### Written request
Copy the records below verbatim, starting with the line that contains "Click the red PCALX_EXC_SUM_DQ legend line" and going on through the line that contains "coord(508,245)".

### Input for this task
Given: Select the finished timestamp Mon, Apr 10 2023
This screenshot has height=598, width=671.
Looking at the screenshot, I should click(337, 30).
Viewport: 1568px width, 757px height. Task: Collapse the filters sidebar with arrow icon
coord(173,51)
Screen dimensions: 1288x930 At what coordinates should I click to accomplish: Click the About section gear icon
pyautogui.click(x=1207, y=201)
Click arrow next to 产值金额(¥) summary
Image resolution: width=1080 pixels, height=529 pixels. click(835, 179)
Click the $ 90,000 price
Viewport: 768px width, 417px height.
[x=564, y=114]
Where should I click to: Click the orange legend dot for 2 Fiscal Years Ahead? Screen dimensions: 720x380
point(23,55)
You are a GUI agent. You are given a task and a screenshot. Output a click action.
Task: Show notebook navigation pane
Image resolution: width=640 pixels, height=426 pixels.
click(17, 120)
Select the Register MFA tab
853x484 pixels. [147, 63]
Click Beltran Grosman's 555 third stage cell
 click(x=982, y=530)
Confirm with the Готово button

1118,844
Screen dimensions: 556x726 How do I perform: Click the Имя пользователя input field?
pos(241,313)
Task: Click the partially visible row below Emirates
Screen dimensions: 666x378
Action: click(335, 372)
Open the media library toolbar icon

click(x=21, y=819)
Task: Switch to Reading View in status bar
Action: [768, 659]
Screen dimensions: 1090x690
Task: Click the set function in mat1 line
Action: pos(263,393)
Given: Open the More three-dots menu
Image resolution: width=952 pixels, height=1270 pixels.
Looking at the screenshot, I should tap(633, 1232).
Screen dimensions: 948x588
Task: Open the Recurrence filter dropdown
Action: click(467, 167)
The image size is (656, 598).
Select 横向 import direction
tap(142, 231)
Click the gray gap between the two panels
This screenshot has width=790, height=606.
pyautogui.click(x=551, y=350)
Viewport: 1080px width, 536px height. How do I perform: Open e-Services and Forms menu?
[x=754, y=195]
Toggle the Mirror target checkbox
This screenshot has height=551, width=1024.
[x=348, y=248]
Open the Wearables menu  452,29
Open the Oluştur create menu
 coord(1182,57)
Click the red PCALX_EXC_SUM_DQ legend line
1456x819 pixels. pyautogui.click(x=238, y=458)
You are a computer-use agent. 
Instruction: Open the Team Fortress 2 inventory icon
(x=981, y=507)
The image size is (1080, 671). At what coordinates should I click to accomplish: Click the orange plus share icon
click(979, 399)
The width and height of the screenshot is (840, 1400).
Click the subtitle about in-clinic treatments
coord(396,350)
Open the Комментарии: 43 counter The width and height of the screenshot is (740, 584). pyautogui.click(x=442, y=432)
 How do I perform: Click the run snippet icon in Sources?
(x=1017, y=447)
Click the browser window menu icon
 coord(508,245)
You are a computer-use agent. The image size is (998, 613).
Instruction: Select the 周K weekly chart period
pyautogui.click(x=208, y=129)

### Result of the task
Click the red PCALX_EXC_SUM_DQ legend line
1456x819 pixels. pyautogui.click(x=238, y=458)
You are a computer-use agent. 
Instruction: Open the Team Fortress 2 inventory icon
(x=981, y=507)
The image size is (1080, 671). At what coordinates should I click to accomplish: Click the orange plus share icon
click(979, 399)
The width and height of the screenshot is (840, 1400).
Click the subtitle about in-clinic treatments
coord(396,350)
Open the Комментарии: 43 counter The width and height of the screenshot is (740, 584). pyautogui.click(x=442, y=432)
 How do I perform: Click the run snippet icon in Sources?
(x=1017, y=447)
Click the browser window menu icon
 coord(508,245)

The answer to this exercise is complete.